Personal information
- Born: 4 March 1988 (age 38) Rotterdam, Netherlands
- Batting: Right-handed
- Bowling: Right-arm medium-fast
- Role: Bowler
- Relations: Mandy Kornet (sister)

International information
- National side: Netherlands (2010–2018);
- ODI debut (cap 79): 11 August 2010 v Ireland
- Last ODI: 24 November 2011 v Ireland
- T20I debut (cap 20): 14 October 2010 v South Africa
- Last T20I: 14 July 2018 v UAE

Career statistics
| Competition | WODI | WT20I |
| Matches | 10 | 3 |
| Runs scored | 18 | 1 |
| Batting average | 2.57 | – |
| 100s/50s | 0/0 | 0/0 |
| Top score | 7 | 1* |
| Balls bowled | 277 | 72 |
| Wickets | 5 | 1 |
| Bowling average | 53.80 | 110.00 |
| 5 wickets in innings | 0 | 0 |
| 10 wickets in match | 0 | 0 |
| Best bowling | 2/61 | 1/31 |
| Catches/stumpings | 4/– | 0/– |
- Source: ESPNCricinfo, 14 July 2018

= Mariska Kornet =

Dutch international cricketer (born 1988)

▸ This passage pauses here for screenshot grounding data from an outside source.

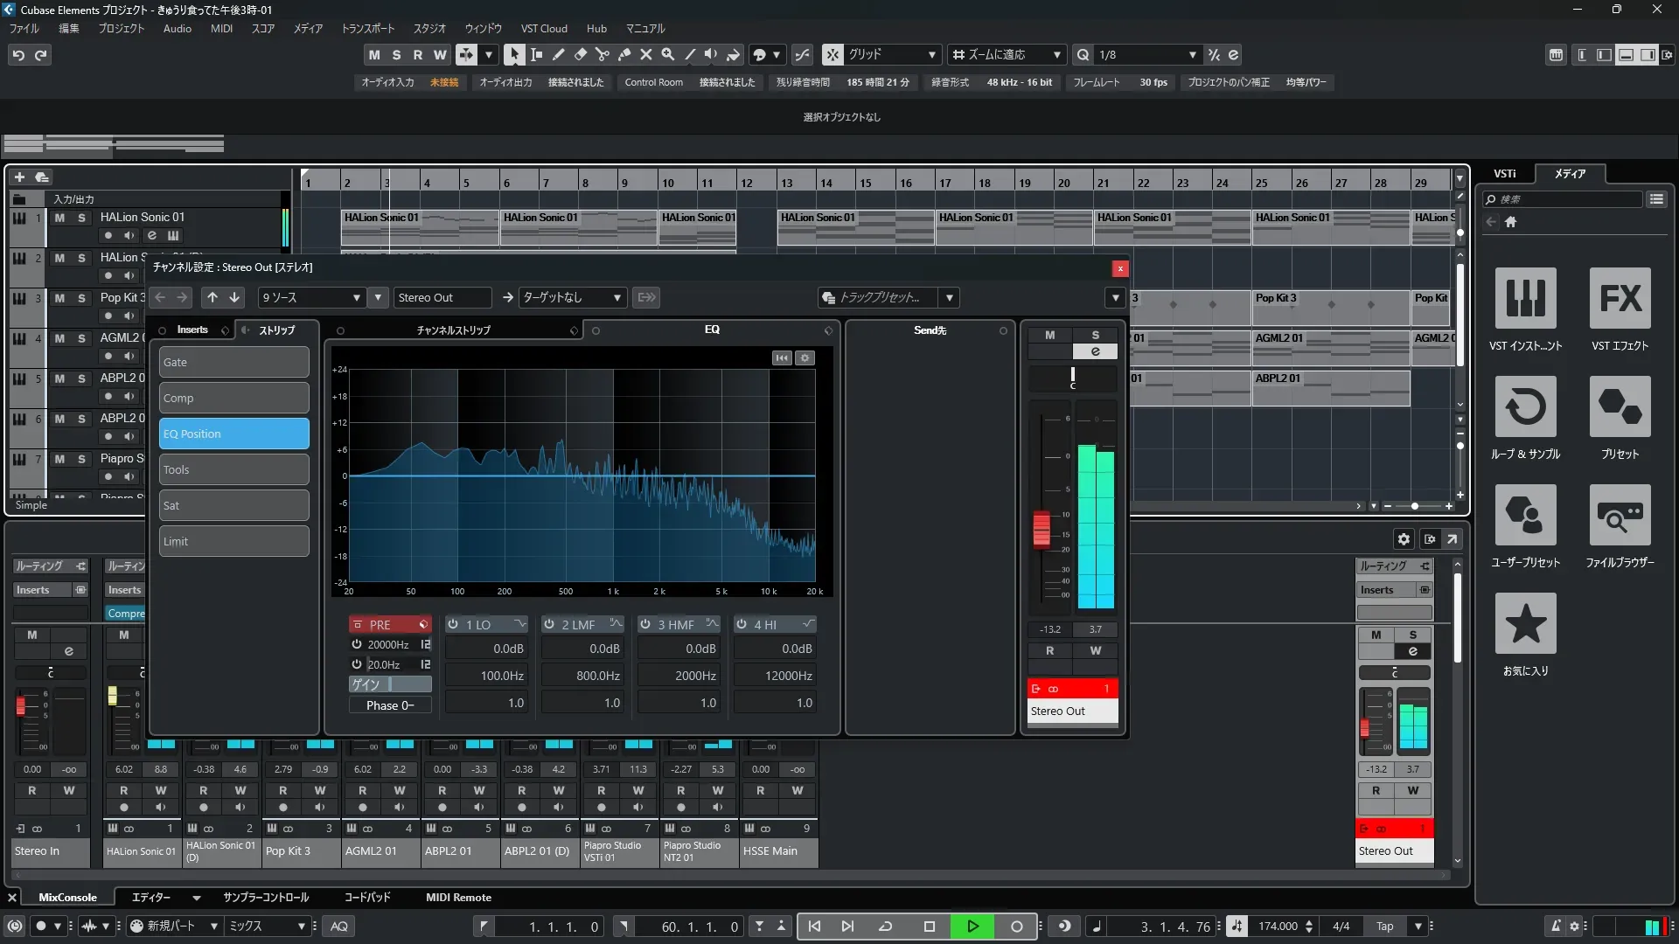This screenshot has width=1679, height=944.
Task: Solo the Pop Kit 3 track
Action: [x=81, y=298]
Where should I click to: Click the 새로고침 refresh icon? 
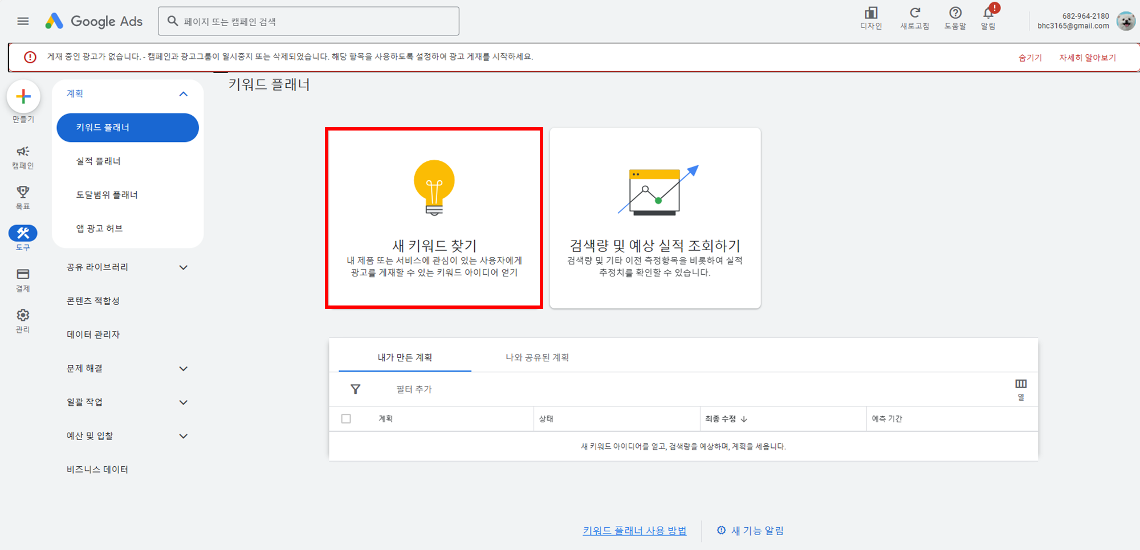[x=914, y=14]
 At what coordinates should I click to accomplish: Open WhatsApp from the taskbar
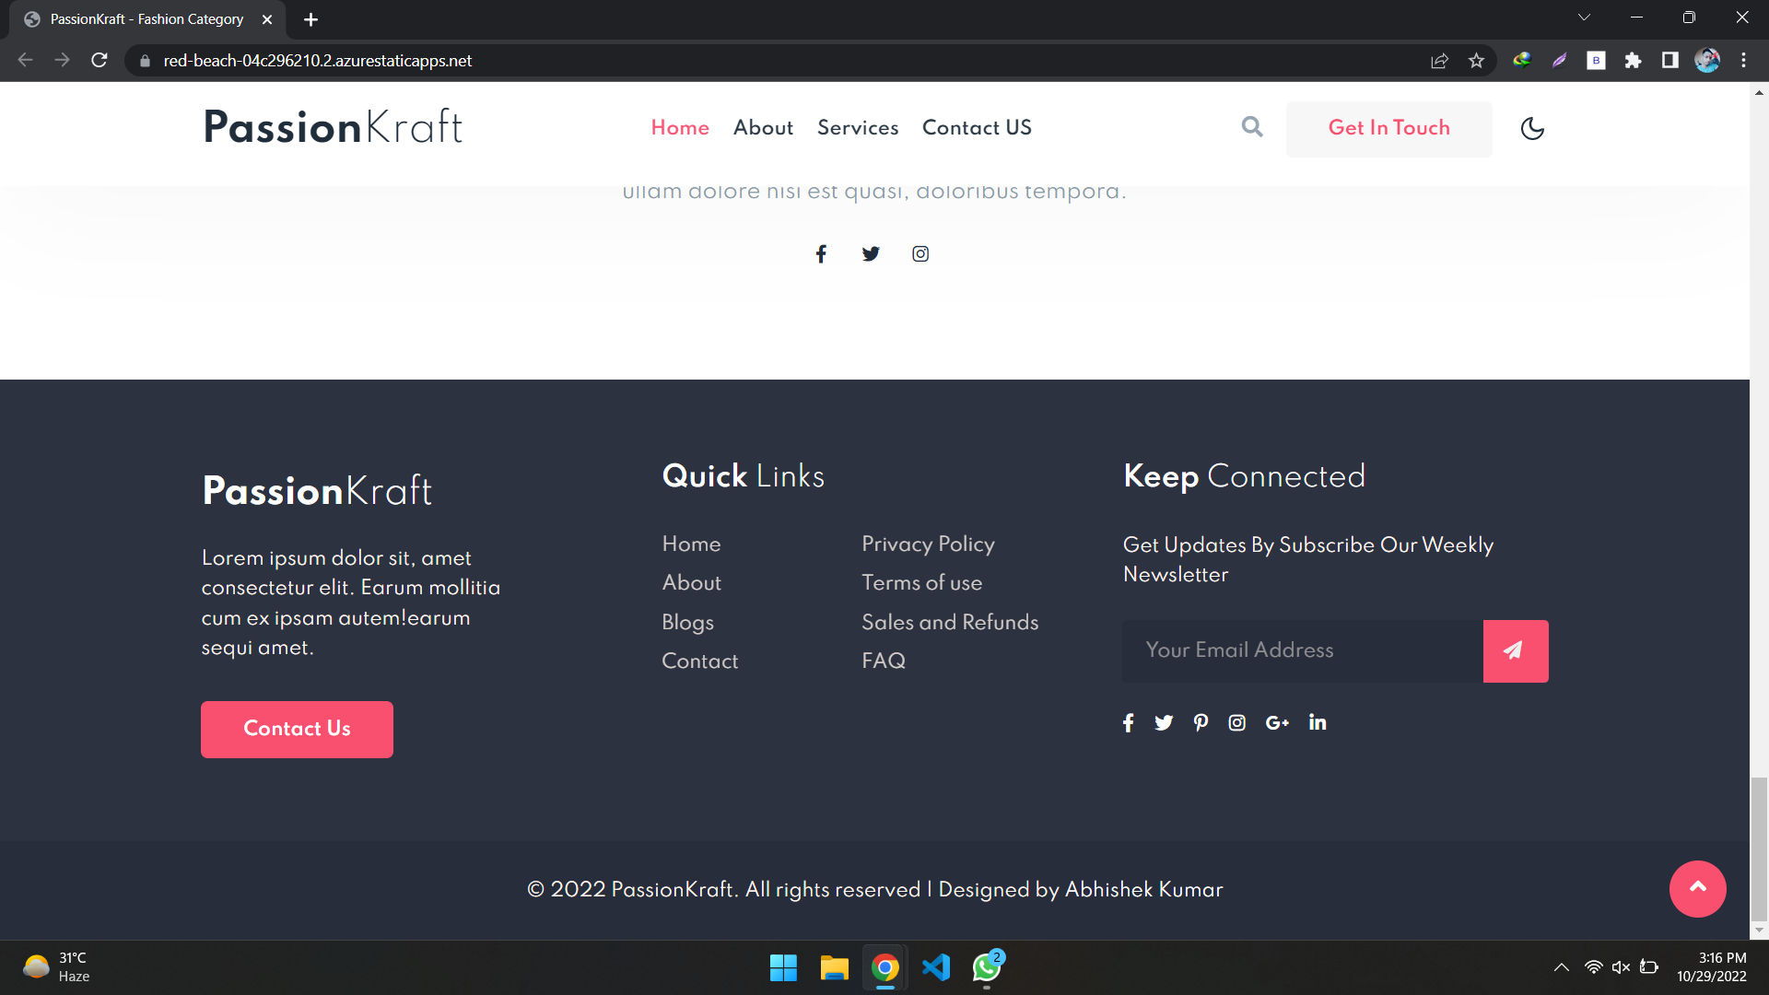click(985, 968)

Mariska Kornet (born 4 March 1988) is a Dutch international cricketer who plays for the Dutch national side.

Kornet made her international debut for the Netherlands at the 2010 edition of the European Championship, with her matches at the tournament including a One Day International (ODI) match against Ireland. Later in the year, she was selected in the Dutch squad for the 2010 ICC Women's Challenge in South Africa, where she played in a further five ODIs as well as three Twenty20 International fixtures. Kornet's last ODIs before the Netherlands lost its ODI status came at the 2011 World Cup Qualifier in Bangladesh, where she played in four of her team's matches. Her final international appearances came at the 2013 World Twenty20 Qualifier. Kornet is the younger sister of Mandy Kornet, who has also played internationally for the Netherlands, with both sisters being born in Rotterdam.

In June 2018, she was named in the Netherlands' squad for the 2018 ICC Women's World Twenty20 Qualifier tournament.